Exactly the lines from the line containing "Select the chart drawing tools icon" through the final line of the entries below must be returned, and only those, without pictures.

Stored items
◆ ◆ ◆ ◆

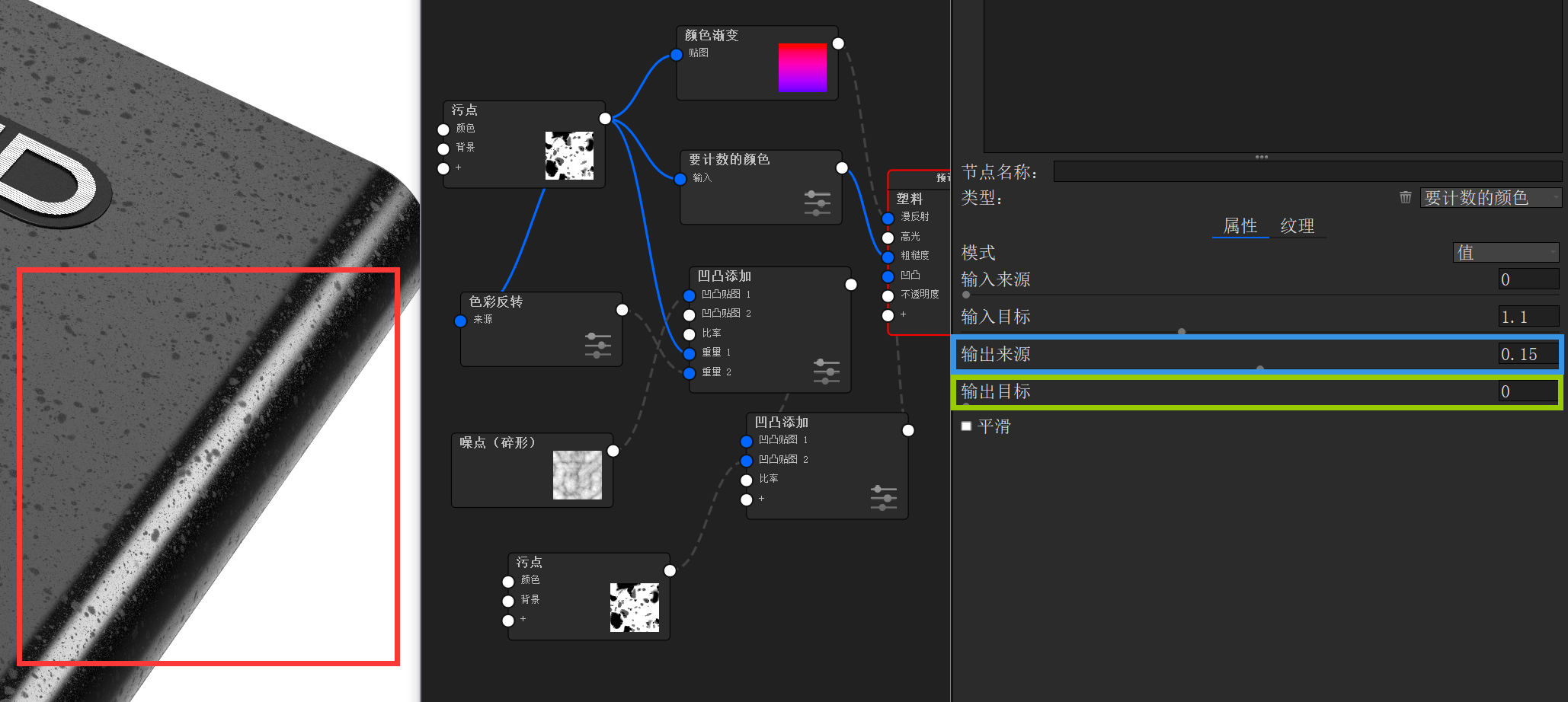This screenshot has height=702, width=1568.
Task: Click the 输入目标 field showing 1.1
Action: 1528,316
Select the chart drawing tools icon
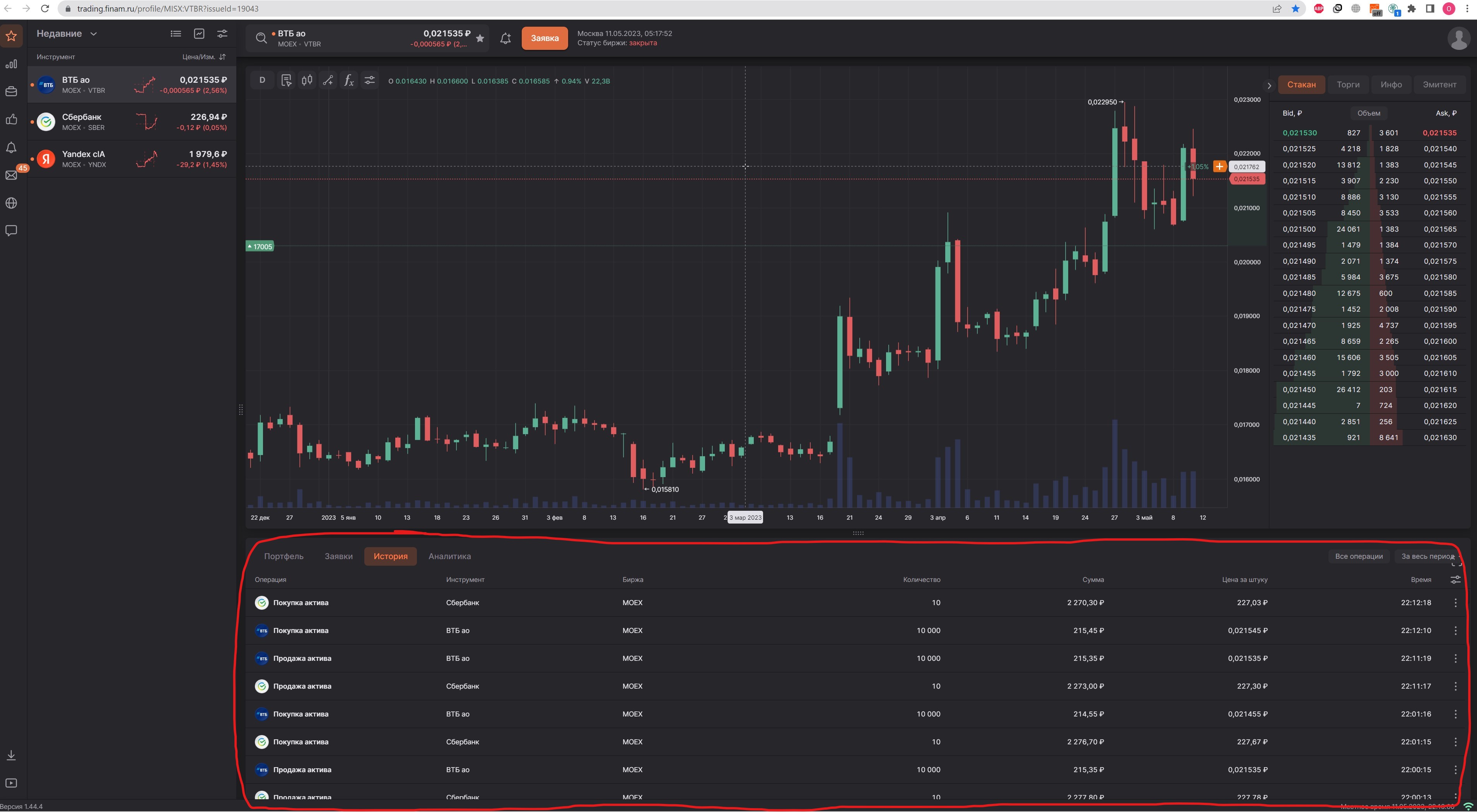 pyautogui.click(x=328, y=80)
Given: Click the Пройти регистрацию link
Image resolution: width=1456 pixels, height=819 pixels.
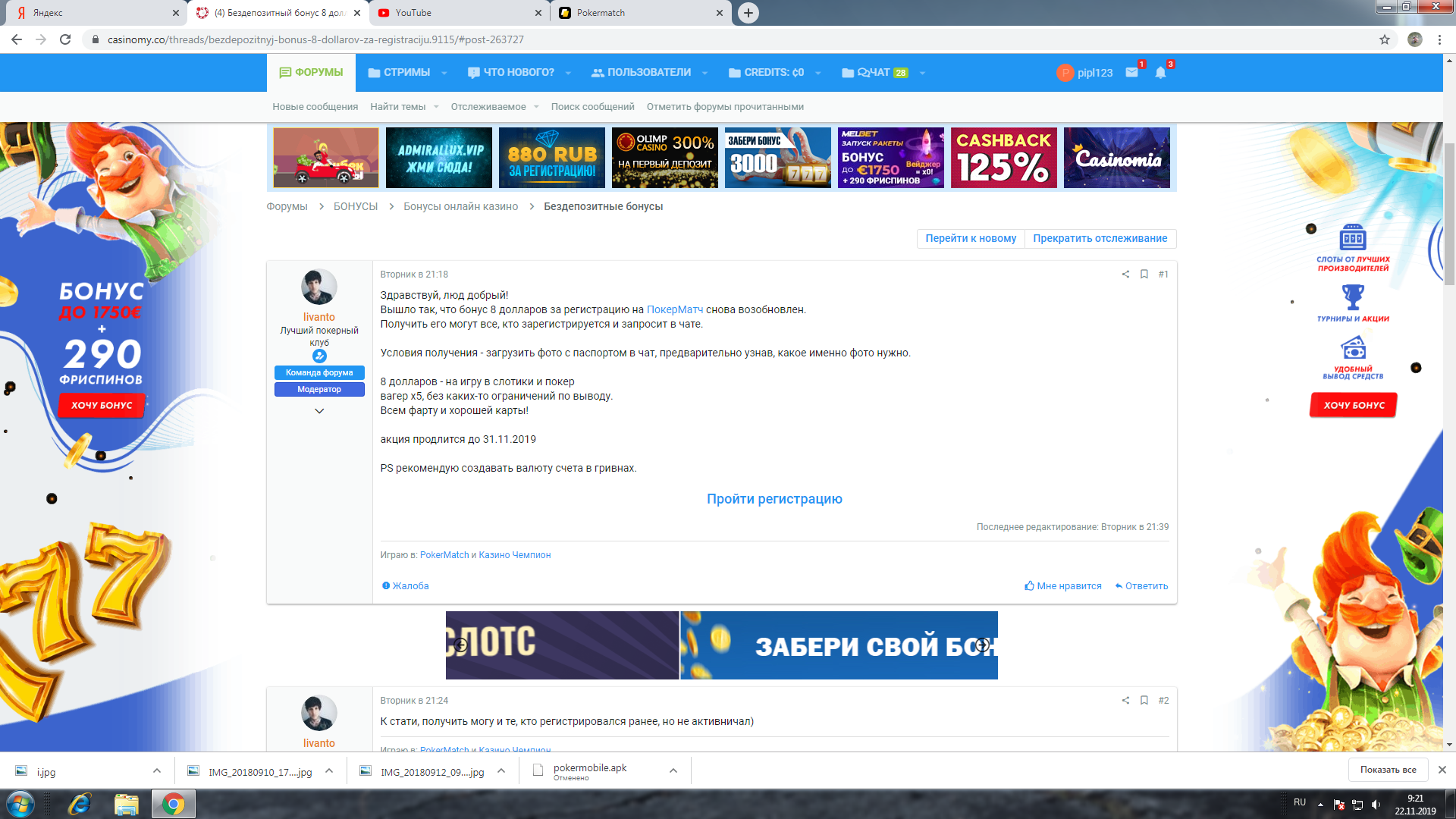Looking at the screenshot, I should click(774, 499).
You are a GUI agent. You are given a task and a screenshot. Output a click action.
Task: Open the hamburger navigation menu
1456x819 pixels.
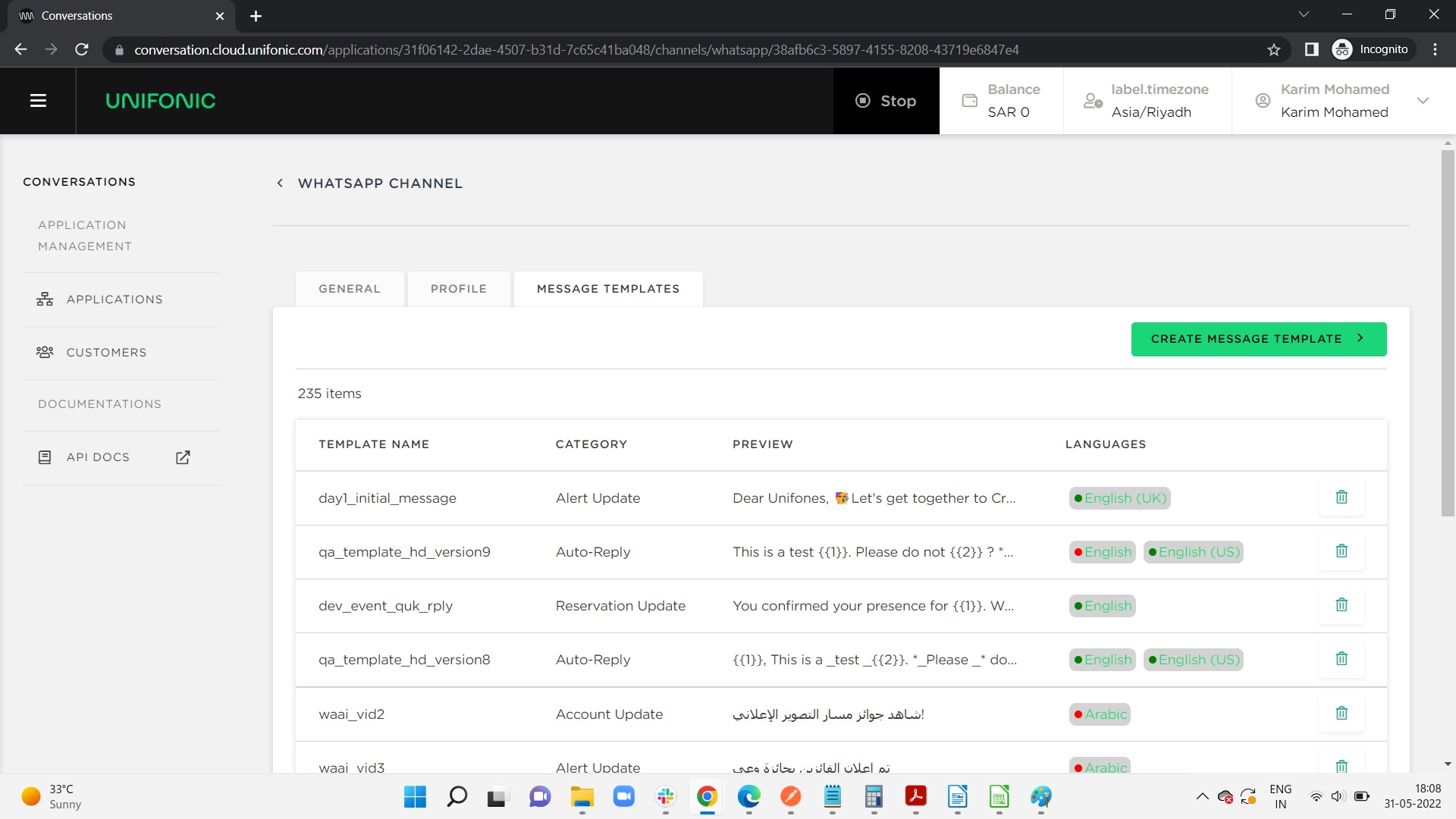point(38,101)
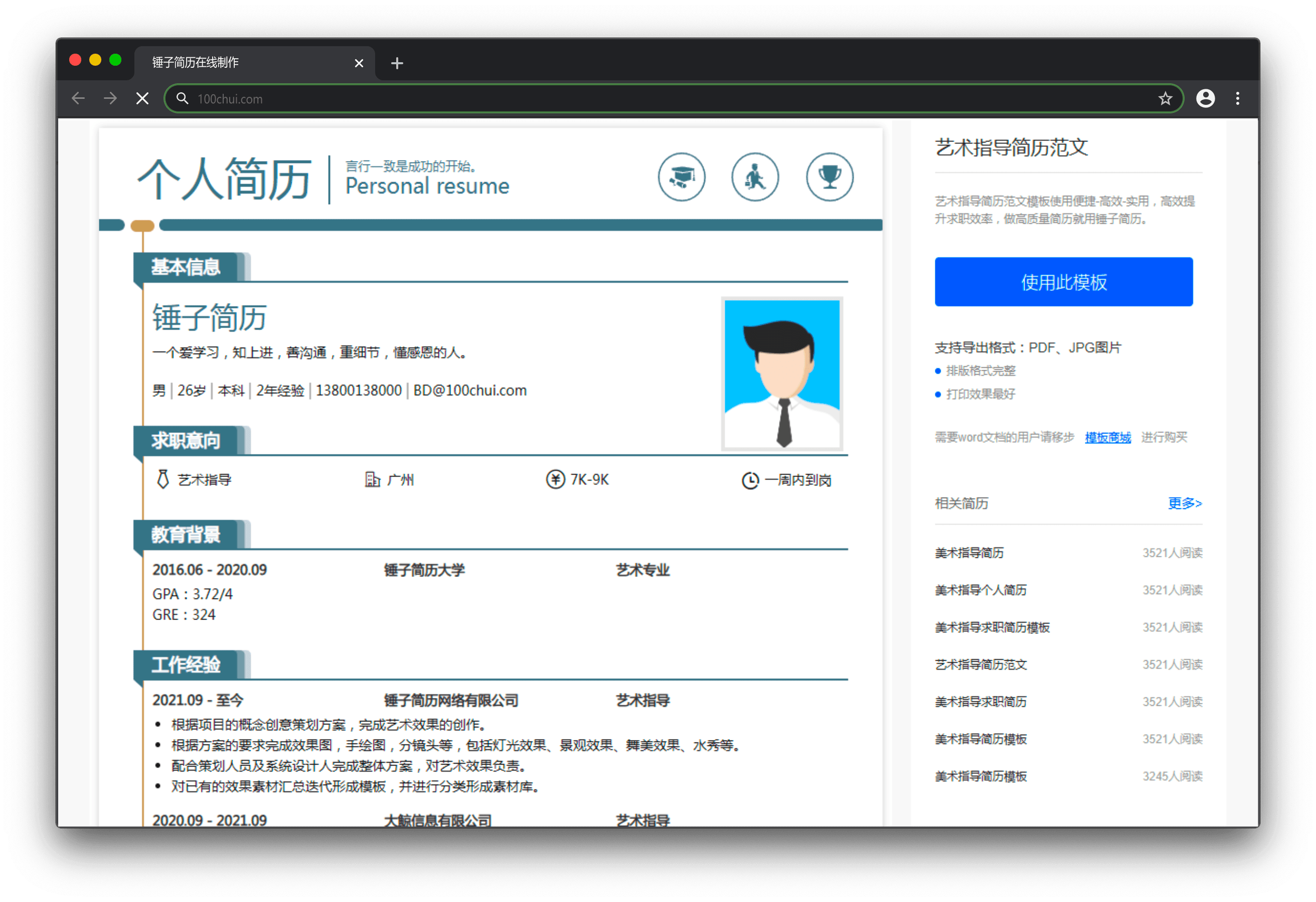
Task: Close the 锤子简历在线制作 tab
Action: [x=359, y=63]
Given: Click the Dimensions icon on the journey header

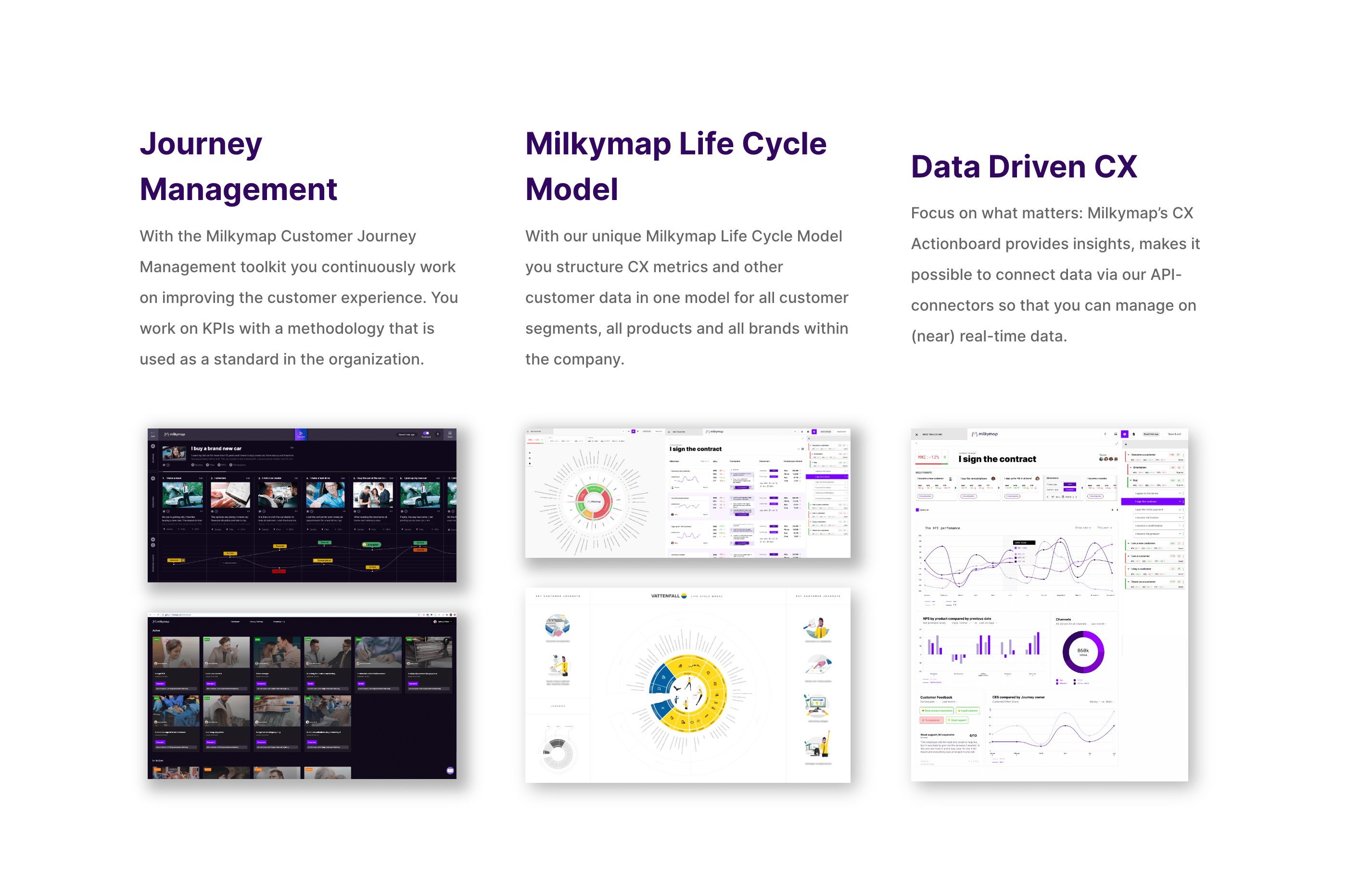Looking at the screenshot, I should (x=231, y=465).
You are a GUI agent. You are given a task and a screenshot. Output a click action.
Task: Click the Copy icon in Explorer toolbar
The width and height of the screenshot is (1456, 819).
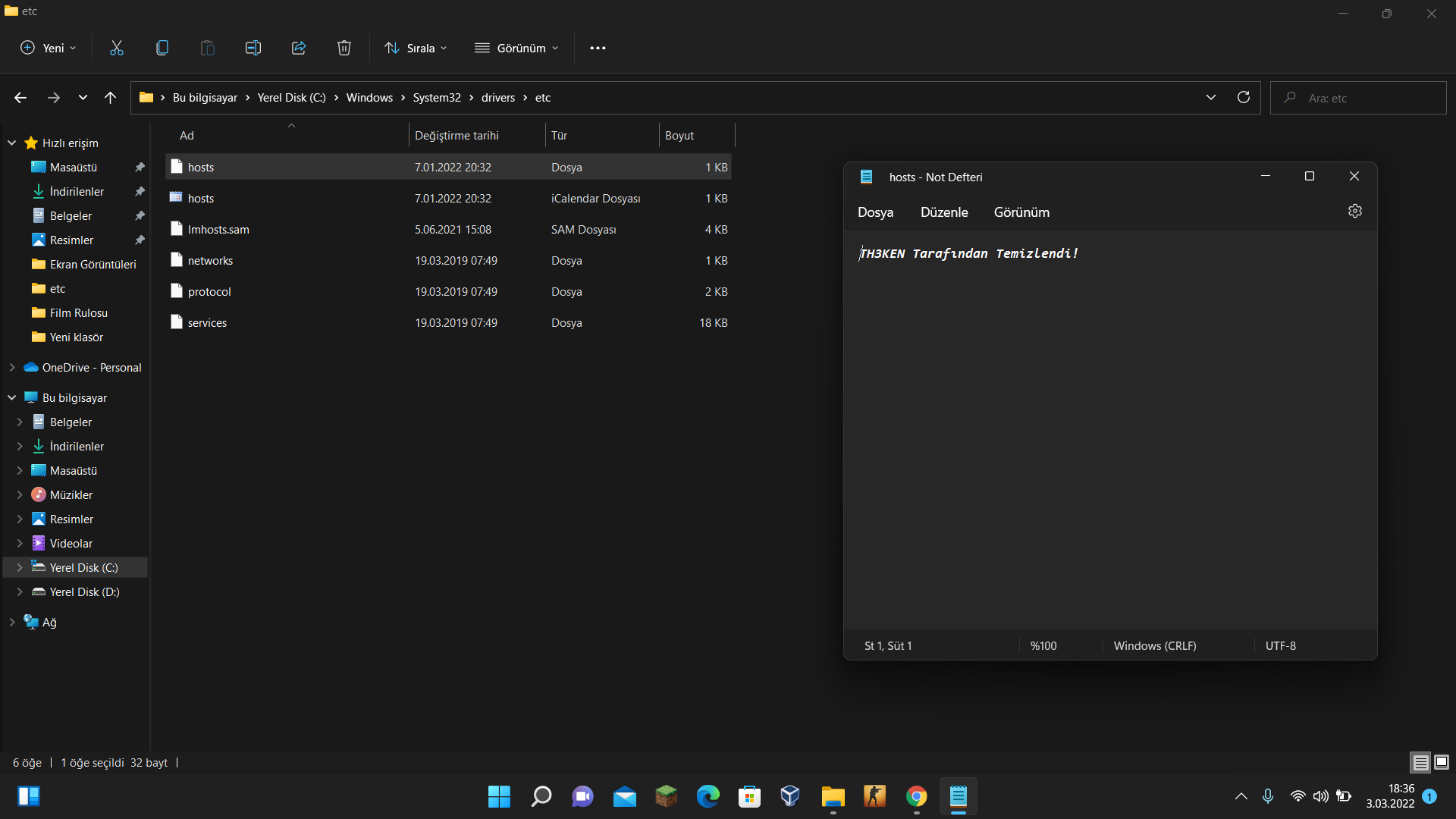tap(162, 48)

◆ ◆ ◆ ◆

• [YOUR SOLUTION]
Select the chart drawing tools icon
 pyautogui.click(x=328, y=80)
Given: Click the Пройти регистрацию link
Image resolution: width=1456 pixels, height=819 pixels.
Looking at the screenshot, I should click(774, 499).
You are a GUI agent. You are given a task and a screenshot. Output a click action.
Task: Open the hamburger navigation menu
1456x819 pixels.
point(38,101)
Task: Close the 锤子简历在线制作 tab
Action: [x=359, y=63]
Given: Click the Dimensions icon on the journey header

Looking at the screenshot, I should (x=231, y=465).
You are a GUI agent. You are given a task and a screenshot. Output a click action.
Task: Click the Copy icon in Explorer toolbar
The width and height of the screenshot is (1456, 819).
tap(162, 48)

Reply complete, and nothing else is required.